Efforts to identify panels of biomarkers for diseases such as cancer have been and continue to be pursued. In one of the earliest and most famous studies, Emanuel Petricoin and Lance Liotta compared serum obtained from women with neoplastic and non-neoplastic disease within the ovary. They found that a simple pattern of peaks within a mass spectrum could correctly classify cancer-affected from noncancer, with a sensitivity and specificity of 100 and 95%, respectively [1]. Subsequent to this study, a number of others were able to demonstrate similar diagnostic capabilities with biospecimen taken from patients with other types of cancer. The Petricoin and Liotta study was subsequently cited and criticized for reproducibility issues; however, it was quite disruptive through the scientific community and served to establish the entire concept of MS-based clinical proteomics for biomarker discovery [2]. Key concepts utilizing mass spectral patterns to identify regions of interest, combat dynamic range problems and hunt for biomarkers continue to evolve [3].

New biomarker discovery technologies are sorely needed to advance patient outcomes in cancer treatment. The Strategic Consensus Conference on Biomarker Research in Breast Cancer was a recent groundbreaking meeting of prominent breast cancer scientists and clinicians to discuss strategies to improve biomarker research. A priority-based timeframe for the implementation of both focal and broad recommendations over the next three years was established [4]. At the recent American Association for Cancer research (AACR) special conference on Advances in Proteomics in Cancer Research (February 27 – March 2, 2007), biomarker discovery methods were extensively discussed.
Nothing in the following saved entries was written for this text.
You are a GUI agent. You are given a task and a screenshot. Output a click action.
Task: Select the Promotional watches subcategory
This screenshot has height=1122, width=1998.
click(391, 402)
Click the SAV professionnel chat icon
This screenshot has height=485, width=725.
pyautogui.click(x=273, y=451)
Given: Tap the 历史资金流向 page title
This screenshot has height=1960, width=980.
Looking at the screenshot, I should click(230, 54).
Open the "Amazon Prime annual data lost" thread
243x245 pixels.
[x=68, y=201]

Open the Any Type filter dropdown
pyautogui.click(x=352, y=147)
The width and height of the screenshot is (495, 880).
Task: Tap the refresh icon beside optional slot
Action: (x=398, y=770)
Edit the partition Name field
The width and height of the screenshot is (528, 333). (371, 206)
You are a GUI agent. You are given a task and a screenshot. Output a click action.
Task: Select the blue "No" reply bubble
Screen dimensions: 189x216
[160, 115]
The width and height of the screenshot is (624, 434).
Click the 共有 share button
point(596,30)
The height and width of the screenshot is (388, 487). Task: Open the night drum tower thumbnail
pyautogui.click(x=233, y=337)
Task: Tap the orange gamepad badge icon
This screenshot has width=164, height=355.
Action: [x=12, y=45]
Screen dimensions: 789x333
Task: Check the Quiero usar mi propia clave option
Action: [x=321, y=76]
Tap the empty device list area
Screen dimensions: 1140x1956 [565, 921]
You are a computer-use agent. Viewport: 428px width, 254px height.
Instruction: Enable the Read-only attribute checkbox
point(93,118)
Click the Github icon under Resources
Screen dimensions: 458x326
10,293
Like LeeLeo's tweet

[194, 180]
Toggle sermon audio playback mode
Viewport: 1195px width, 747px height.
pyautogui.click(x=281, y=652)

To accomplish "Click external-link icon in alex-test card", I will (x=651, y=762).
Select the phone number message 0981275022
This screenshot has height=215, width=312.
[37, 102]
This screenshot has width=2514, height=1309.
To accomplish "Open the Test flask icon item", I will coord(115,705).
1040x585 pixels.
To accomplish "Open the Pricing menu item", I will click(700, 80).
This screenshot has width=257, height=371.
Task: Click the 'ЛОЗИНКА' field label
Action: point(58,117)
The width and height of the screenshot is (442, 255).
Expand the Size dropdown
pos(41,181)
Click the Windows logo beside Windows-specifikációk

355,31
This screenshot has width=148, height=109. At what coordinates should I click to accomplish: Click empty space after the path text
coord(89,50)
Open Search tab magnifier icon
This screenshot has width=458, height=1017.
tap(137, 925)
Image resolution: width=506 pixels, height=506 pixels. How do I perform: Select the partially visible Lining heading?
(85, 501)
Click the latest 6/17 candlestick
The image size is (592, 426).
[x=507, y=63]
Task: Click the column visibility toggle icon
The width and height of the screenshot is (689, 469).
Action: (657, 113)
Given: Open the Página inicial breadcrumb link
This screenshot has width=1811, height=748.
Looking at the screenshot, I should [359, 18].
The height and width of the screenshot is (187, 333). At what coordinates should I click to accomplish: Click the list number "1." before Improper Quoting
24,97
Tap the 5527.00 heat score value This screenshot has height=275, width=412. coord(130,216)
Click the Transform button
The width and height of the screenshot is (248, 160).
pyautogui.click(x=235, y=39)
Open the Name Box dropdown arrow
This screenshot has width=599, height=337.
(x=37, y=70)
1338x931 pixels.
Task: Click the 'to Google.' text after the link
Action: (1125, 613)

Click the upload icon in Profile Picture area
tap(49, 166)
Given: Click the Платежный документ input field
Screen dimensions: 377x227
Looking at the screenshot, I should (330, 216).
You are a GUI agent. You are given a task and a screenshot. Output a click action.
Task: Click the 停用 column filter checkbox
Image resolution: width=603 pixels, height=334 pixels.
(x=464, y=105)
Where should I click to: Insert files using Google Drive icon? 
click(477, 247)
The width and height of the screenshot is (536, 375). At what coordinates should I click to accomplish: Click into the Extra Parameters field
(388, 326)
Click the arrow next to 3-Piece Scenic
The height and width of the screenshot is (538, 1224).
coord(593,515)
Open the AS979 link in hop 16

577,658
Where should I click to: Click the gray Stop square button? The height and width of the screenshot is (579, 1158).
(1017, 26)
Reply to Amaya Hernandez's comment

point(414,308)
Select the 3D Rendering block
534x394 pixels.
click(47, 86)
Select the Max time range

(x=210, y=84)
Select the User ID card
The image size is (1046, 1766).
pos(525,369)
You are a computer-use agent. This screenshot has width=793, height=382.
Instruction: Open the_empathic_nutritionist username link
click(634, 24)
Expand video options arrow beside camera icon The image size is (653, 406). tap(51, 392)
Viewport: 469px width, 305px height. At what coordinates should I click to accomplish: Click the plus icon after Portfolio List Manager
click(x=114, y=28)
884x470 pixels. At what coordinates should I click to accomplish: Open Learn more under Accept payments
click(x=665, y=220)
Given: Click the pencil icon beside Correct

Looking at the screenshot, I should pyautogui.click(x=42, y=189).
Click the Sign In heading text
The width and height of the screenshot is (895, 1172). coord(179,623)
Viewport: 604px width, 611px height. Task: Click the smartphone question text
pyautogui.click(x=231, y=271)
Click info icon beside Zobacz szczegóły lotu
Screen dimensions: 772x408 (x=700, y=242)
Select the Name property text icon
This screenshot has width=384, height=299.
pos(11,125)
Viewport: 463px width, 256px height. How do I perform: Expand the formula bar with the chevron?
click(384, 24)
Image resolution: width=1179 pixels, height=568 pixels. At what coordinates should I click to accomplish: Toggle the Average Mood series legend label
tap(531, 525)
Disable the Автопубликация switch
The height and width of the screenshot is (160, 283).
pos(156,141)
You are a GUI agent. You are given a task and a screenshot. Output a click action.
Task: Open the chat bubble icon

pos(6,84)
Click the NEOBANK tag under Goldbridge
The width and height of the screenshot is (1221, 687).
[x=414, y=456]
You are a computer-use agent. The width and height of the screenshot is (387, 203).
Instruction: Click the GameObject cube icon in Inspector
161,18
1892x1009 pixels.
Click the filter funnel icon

In general, there was scientific consensus that MS serum biomarker discovery is best approached employing a method of tissue or proximal fluid analysis, and then using that information to map into the more complex serum proteomic space.

Clinical proteomics is a young science and MS methods continue to rapidly evolve. Modern molecular analyses of tumor tissue result in data streams of enormous size and complexity. The heterogeneity, intricate nature and aberrant pathways of tumors are only beginning to be understood. These challenges coupled to a heterogeneous human population make robust biomarker discovery a daunting task, especially assays based on solitary proteins. Therefore, assay technologies composed of multiple biomarkers are a logical choice for advancing molecular oncology. The discovery phase of the diagnostic assay and biomarker pipeline is well suited for MS, given its sensitivity and flexibility.

As demonstrated in cardiology and HIV/AIDS, the discovery and development of reliable biomarkers enables rapid clinical progress. The continued transformation of medical oncology from categorical treatment designations to rational treatment assignments as a function of individual tumor or serum analyses will very likely help alleviate the suffering and death from cancer. Additionally, it may enable new forms of molecular-based cancer risk assessments, allowing for preemptive strategies and prophylaxis.